La realidad es más extraña que la ficción es una frase muy repetida (p. 24), “y Chesterton lo comenta aguda y justamente, yo creo; él dice: ‘porque la ficción la hacemos nosotros, en cambio la realidad es mucho más rara porque la hace otro, el Otro: Dios”.

Opina Borges que (p. 36) “las multitudes son más sencillas que los individuos. […] La muchedumbre es una entidad ficticia, lo que realmente existe es cada individuo”.

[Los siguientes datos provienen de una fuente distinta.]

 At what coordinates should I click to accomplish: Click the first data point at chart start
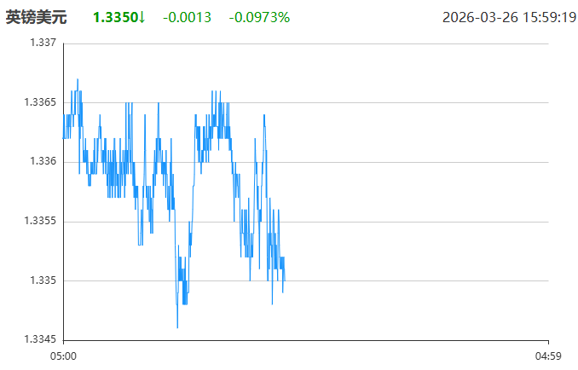pyautogui.click(x=64, y=137)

Y en muchas páginas habla de palabras (p. 51): “Black, en inglés, y blanco en castellano tienen la misma raíz. […] En el principio, black no significaba propiamente negro, sino sin color”.

Dice, sin estar seguro que sea de Kipling o que Kipling la cite (p. 56): “Si me hubieran dicho que era el amor, yo hubiera creído que era una espada desnuda” y sobre el mismo sentimiento (p. 98): “Uno está enamorado cuando se da cuenta de que otra persona es única”.

Y (p. 92) “el lenguaje es muy pobre comparado con la complejidad de las cosas. […] Es absurdo suponer que todos los matices de la conciencia humana, que son más vastos que los de una selva, puedan caber en un sistema mecánico de gruñidos. […] Creo que en una página de Stevenson se dice que lo que sucede en diez minutos es algo que excede a todo el vocabulario de Shakespeare”.

Sobre una pregunta recurrente, pregunta (p. 96): “Dos personas me han hecho la misma pregunta; la pregunta es: ¿para qué sirve la poesía? Y yo les he dicho: bueno, ¿para qué sirve la muerte?, ¿para qué sirve el sabor del café?, ¿para qué sirve el universo?, ¿para qué sirvo yo?, ¿para qué servimos?”

Y (p. 110) “el sueño es el más antiguo de los géneros literarios, […] una pieza en la cual uno es autor, es actor, es el edificio también –es el teatro–. Es decir que, de noche, todos somos dramaturgos de algún modo”.

Sobre la lectura dice que algunos (p. 213) “se abstienen ascéticamente de la literatura, masoquistas que se castigan no se sabe por qué, absteniéndose de esa felicidad que nos queda tan a mano a todos. Sin embargo, la gente renuncia a ella; es como si… no sé, como si se negaran al agua, a la respiración, al sabor de las frutas… al amor, a la amistad. Bueno renunciar a la literatura equivale a eso”.

Cita de memoria a Almagrande, célebre poeta argentino (p. 239): “No hay oficio menos pulcro/ que el oficio de vivir”.

Y aunque marqué tanto el libro como para citarlo más profusamente, quedémonos con esta extraña confesión de don Jorge Luis (p. 251): “Yo me llamo Isidoro –le hago esta confesión, le ruego que no la divulgue”.